Evet, niçin Allah müslümanlara bu acılı kaderi reva gördü?…
Bu soruya Bediuzzaman‘ın lisanıyla cevap verelim…
Bediuzzaman, eserlerinin birinde bir rüyasını anlatıyor. Rüyasında, “Birinci Cihan Harbinde niçin mağlup olduğumuz ve bu şanlı devlete (Osmanlı’ya) bu kederin niçin reva görüldüğü” sorulur.
Verdiği cevap ilginçi:
“Biz günde beş vakit namazı ihmal ettik. Cenab‑ı Hak da birikmiş secde ve rukularını, bütün bir milletin evlatlarını siperlerde yat kalk yaptırarak aldı…”
“Biz yılda bir ay oruç tutmayı nefsimize ağır gördük. Cenab‑ı Hak da bizleri yıllar süren açlık ve sefalete mahkum ederek alacağını tahsil etti…”
“Biz malımızın kırkta birini kendi fakirlerimize zekat olarak vermekten kaçındık. Cenab‑ı Hak da müterakim (birikmiş) zekat borcumuzu tahsil için paralarımızı, savaş araç ve gereçlerine harcatarak badıhava etti…”
Haccın ihmaline gelince… O ise, uzun yıllar yabancı bayraklar altında acılı hicranlar yaşamamıza neden oldu…
………
Bu cevap inananlara çok şey anlatır. İnanmayanları ise öfkeye sevk eder. Nitekim Kur’an da mümin için şifa ve rahmet olduğu halde inanmayanların öfkesini arttırır…
Demek kaderin bize rava gördüğü, bizatihi bizim ihmallerimizin, ahde vefasızlığımızın eseridir.
Adalet‑i İlahiye mutlaktır. Kafiri de mümini de kuşatır. Hata yapan, ihmal eden ceremesini çeker…

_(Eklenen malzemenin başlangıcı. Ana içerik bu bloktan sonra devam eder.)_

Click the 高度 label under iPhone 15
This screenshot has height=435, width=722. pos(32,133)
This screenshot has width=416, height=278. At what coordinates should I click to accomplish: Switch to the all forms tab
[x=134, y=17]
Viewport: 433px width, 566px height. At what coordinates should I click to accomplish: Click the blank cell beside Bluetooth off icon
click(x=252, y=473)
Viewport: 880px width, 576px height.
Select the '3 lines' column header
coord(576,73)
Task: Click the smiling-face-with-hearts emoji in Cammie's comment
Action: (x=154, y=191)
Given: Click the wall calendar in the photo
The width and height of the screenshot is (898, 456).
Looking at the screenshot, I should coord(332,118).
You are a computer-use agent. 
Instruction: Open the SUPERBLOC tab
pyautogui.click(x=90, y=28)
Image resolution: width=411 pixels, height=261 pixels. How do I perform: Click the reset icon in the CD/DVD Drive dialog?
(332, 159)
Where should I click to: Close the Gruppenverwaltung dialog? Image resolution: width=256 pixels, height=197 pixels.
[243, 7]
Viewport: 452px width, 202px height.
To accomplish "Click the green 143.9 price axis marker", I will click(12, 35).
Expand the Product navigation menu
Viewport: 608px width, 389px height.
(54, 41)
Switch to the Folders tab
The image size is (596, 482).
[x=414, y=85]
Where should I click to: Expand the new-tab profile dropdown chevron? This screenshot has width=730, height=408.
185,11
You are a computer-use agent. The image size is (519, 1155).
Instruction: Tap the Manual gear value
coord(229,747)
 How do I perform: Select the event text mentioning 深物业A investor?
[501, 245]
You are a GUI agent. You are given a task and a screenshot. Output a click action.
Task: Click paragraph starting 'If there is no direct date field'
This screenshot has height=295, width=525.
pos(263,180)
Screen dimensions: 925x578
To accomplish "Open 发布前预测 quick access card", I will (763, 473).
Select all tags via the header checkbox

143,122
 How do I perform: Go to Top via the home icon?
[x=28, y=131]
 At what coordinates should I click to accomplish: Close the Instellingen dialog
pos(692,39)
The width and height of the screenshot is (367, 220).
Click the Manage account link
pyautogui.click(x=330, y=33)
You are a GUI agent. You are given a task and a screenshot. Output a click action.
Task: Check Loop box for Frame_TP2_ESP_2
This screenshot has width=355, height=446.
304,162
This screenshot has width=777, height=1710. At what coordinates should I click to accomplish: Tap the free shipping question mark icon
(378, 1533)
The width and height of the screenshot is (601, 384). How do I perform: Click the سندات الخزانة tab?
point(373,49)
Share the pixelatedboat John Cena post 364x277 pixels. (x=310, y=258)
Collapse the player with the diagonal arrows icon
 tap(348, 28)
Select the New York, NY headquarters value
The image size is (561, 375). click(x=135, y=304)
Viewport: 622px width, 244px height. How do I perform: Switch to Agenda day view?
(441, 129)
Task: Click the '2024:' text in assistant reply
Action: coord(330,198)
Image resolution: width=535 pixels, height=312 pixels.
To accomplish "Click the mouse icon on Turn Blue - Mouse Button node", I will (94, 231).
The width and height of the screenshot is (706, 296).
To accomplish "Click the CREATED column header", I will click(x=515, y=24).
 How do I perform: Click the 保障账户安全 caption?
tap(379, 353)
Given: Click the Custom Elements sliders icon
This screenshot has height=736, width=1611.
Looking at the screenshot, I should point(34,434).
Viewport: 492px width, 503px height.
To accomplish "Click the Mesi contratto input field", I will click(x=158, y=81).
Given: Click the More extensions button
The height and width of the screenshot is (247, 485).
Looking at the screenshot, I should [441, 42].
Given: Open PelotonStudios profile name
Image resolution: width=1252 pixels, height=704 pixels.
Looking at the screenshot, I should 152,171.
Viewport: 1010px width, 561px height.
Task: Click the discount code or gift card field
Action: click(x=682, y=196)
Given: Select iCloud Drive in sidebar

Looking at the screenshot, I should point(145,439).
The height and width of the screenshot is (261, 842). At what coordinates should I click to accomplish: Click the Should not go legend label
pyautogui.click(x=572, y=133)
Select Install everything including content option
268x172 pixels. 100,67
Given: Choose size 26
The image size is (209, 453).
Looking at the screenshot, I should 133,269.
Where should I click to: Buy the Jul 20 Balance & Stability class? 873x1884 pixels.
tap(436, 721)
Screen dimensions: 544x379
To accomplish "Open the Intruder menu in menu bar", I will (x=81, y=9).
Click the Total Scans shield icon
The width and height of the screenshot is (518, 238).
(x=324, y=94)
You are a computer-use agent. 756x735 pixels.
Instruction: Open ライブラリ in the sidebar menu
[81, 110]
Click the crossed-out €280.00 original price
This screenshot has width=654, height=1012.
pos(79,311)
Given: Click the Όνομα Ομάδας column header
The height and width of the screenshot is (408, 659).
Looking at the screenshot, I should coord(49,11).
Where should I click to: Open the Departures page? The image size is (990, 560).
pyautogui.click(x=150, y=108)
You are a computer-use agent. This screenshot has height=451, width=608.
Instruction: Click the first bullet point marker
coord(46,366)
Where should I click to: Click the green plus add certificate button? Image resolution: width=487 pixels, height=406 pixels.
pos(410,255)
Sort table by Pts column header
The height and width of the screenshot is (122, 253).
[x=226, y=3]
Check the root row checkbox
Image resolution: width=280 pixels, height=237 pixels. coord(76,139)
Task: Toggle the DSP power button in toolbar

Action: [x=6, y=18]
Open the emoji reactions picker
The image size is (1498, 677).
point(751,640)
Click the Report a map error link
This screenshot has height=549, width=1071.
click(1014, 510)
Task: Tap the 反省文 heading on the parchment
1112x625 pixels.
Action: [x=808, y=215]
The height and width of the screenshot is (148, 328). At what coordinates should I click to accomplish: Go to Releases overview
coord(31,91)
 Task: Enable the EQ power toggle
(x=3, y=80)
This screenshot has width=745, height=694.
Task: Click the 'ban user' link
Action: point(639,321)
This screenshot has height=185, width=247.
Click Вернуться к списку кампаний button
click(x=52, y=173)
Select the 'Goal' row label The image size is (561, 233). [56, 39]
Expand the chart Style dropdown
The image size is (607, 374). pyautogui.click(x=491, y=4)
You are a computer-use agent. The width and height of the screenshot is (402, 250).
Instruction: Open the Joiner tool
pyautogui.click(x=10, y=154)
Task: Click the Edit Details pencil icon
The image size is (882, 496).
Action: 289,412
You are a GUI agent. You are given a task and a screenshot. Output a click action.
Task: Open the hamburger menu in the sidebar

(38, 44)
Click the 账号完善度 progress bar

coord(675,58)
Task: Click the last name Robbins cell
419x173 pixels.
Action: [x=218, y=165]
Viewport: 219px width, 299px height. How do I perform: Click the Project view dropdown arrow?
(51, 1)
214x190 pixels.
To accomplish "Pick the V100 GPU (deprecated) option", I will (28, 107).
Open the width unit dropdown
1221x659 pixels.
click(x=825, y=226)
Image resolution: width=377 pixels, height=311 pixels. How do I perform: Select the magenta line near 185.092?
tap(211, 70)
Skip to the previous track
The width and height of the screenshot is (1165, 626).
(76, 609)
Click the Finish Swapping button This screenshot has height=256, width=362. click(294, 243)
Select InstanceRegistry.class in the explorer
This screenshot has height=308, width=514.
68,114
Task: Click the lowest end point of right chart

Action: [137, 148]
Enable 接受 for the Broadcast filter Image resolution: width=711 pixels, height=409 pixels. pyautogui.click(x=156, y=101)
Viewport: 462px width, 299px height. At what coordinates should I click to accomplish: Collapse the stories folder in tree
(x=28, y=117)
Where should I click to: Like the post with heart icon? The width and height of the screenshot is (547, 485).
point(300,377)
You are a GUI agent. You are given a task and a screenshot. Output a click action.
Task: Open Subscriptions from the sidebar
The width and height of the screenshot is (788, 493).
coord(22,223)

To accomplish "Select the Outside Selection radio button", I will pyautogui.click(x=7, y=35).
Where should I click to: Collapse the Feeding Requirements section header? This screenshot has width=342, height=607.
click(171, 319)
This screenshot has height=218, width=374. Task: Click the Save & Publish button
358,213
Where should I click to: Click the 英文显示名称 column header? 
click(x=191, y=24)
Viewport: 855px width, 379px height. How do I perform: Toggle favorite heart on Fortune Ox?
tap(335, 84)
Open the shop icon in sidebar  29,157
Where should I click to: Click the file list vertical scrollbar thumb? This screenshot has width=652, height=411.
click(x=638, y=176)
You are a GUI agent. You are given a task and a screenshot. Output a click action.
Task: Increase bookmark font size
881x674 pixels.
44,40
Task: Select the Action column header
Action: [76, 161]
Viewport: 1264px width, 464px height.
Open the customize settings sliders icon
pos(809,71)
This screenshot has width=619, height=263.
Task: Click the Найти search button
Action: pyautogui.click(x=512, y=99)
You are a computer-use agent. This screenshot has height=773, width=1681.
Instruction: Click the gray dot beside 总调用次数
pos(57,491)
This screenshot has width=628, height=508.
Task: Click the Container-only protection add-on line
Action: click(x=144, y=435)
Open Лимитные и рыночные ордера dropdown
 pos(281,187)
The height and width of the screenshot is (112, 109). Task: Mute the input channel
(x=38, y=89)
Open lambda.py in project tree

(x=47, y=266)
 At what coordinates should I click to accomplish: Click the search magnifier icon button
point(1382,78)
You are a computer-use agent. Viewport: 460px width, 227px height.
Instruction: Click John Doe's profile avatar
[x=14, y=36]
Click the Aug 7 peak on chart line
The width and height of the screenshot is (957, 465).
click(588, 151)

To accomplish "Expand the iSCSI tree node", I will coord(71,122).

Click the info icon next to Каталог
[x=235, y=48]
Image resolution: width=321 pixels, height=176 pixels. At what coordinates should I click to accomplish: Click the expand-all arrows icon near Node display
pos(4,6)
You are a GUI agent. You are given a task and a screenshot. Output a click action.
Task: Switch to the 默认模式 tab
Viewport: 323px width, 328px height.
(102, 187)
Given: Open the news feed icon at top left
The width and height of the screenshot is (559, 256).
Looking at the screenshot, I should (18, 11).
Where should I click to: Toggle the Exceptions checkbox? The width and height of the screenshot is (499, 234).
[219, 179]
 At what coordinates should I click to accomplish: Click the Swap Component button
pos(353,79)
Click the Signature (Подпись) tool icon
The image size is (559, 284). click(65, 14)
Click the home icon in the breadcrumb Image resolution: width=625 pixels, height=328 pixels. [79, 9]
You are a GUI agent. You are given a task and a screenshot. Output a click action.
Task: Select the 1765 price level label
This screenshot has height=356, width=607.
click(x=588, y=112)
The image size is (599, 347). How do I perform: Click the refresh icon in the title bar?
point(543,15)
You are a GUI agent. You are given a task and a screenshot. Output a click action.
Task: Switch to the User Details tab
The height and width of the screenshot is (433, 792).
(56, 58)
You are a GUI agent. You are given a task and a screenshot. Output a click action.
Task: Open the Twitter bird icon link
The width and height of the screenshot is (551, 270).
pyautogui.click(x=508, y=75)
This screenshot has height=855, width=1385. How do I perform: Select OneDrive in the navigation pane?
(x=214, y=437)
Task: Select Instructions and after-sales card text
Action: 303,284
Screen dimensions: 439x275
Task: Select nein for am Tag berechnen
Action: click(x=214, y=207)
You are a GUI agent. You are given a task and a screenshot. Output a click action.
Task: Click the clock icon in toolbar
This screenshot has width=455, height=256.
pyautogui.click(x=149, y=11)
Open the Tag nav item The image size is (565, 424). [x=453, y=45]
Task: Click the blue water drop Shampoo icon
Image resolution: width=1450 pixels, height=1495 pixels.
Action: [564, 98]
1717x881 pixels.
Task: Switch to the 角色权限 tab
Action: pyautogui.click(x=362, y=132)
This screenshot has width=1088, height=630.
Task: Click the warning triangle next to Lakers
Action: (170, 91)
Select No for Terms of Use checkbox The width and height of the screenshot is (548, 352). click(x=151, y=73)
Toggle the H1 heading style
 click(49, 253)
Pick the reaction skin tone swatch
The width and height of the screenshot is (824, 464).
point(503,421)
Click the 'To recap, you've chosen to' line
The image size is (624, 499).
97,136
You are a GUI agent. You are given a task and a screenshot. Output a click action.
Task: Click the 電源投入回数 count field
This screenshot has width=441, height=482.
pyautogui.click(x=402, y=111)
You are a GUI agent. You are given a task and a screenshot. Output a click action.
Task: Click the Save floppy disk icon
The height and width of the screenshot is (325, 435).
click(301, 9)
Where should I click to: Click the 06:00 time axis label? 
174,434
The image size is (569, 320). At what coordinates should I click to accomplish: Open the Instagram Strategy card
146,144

İşte müslümanların yaşadıklarının özeti…
* * *
Bu, işin bir yanı…
Diğer yanı ise musibet zamanlarının aynı zamanda dua ve zikir zamanı olduğudur…
Nasıl ki, fecir, Sabah namazının vaktinin girdiğini gösterir, Güneş tutulması Husuf Namazı’nın vaktine işaret eder. Öyle de bela ve musibetler de şiddetli istiğfar ve dua zamanıdır.
Dua müminin silahıdır.
Cenab‑ı Hak “Duanız olmasaydı neye yarardınız?” buyuruyor…
Evet duasız mümin, silahsız nefere benzer. Zikir ve hamd ise silaha sürülen mermi…
Ne buyuruyor Cenab‑ı Hak Resulüne:
“Vema rameyte iz rameyte velakinnellahe rama”
Bedir günü, Hz. Peygamber, savaşın en şiddetli anında yerden bir avuç kum alıp müşriklerin üzerine savurmuştu da müşriklerin elebaşılları sapır sapır yere düşmüşlerdi. İşte Cenab‑ı Hak onu hatırlatarak “O kumu attığında sen atmadın, biz attık” buyurur.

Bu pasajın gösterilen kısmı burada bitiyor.